Thursday, October 28, 2021

THE WASP WOMAN -- IN COLOR!

Wasp woman goes on the attack! 
THE WASP WOMAN (1959). Colorized. Directed by Roger Corman. 

Sales for Janice Starlin's (Susan Cabot) cosmetic company have been dropping since she stopped using herself in advertisements, but as she's on the wrong side of forty, she figures she has no choice. But when elderly Professor Zinthrop (Michael Mark) tells her that he has come up with an age-defying formula using royal jelly from wasps, she has hope and insists he use her as a guinea pig. At first the results are miraculous, with Janice looking as if she's in her twenties (Cabot was 32 at the time), but when she uses more and more of the formula to remain young, the results are less than felicitous. Janice turns into a horribly mutated wasp woman who attacks and feeds upon various people around her, including a solicitous nurse (Lani Mars) and a very obese night watchman (Bruno VeSota). 

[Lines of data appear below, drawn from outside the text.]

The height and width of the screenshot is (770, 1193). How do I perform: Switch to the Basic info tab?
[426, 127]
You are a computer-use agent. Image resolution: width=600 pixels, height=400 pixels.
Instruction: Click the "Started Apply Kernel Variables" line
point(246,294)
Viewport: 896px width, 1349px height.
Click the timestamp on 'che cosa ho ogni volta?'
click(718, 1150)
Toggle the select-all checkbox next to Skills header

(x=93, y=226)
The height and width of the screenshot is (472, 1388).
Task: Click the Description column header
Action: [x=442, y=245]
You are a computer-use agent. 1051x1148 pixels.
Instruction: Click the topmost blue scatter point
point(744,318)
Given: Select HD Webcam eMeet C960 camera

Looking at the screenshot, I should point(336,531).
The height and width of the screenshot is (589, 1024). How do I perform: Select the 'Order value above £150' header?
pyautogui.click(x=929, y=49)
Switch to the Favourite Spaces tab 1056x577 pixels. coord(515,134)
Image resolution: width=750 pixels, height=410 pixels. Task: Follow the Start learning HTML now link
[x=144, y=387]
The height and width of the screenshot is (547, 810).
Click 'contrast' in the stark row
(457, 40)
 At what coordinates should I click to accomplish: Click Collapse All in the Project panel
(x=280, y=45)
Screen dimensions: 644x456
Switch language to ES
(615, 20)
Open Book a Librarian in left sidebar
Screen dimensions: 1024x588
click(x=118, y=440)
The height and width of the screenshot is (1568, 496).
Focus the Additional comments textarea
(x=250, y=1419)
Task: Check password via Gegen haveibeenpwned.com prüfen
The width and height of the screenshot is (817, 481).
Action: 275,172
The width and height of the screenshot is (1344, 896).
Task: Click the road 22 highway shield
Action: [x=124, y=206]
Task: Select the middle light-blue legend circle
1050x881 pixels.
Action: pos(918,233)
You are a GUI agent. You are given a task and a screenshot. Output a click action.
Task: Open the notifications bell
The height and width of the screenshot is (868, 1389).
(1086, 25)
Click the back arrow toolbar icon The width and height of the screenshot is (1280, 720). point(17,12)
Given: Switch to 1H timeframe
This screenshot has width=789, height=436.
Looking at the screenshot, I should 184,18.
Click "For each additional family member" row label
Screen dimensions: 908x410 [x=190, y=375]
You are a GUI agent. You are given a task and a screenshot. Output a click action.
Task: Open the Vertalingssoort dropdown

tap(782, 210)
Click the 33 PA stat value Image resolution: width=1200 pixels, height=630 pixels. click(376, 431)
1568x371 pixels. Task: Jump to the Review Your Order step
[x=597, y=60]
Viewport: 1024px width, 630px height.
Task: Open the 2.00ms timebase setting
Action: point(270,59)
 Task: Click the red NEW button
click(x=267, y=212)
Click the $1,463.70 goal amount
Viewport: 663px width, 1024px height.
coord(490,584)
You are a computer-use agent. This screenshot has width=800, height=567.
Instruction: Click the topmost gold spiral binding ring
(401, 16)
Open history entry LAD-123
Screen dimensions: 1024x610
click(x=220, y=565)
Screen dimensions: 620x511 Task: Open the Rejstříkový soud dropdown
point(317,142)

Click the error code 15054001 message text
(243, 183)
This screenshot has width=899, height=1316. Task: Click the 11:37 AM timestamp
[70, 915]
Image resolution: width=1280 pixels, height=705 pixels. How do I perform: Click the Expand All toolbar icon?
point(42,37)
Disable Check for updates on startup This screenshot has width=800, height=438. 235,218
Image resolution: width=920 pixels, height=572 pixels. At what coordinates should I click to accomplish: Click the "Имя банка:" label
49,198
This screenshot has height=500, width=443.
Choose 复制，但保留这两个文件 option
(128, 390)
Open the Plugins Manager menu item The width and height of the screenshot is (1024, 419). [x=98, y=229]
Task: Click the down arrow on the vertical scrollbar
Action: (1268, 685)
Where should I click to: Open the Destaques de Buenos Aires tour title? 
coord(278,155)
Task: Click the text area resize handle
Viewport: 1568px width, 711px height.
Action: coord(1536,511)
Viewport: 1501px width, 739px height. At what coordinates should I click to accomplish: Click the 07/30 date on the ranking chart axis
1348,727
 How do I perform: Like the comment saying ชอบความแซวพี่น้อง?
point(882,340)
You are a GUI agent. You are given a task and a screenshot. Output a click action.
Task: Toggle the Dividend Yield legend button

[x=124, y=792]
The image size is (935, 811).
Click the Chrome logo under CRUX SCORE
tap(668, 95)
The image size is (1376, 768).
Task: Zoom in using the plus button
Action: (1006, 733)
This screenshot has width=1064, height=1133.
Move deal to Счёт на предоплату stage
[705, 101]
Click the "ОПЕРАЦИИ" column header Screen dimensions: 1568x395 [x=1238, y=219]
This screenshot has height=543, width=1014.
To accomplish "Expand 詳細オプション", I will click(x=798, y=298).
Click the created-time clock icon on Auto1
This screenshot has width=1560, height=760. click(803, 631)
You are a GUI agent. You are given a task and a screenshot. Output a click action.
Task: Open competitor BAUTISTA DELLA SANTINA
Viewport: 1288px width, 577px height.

Susan Cabot with Michael Mark
I have always gotten a kick out of this fun Corman cheapie-creepy, and I enjoyed it even more in well-done color! In addition to Cabot's excellent performance, this time around I appreciated Lynn Cartwright as the saucy secretary Maureen, who is given some amusing dialogue and runs with it. Fred Katz' jazzy musical score is a little odd, but it works well enough, and the film is full of a whole host of interesting B movie players: Anthony Eisley of Hawaiian Eye; Roy Gordon from Attack of the Fifty Foot Woman; Barboura Morris from Bucket of Blood; the aforementioned VeSota; and even Aron Kincaid [The Girls on the Beach] as a briefly-seen beekeeper, Roger Corman himself also shows up briefly as a doctor, so briefly that I didn't even notice him! I love the scene when Cabot and Morris have excited, happy girl talk over Janice's new youthful appearance. 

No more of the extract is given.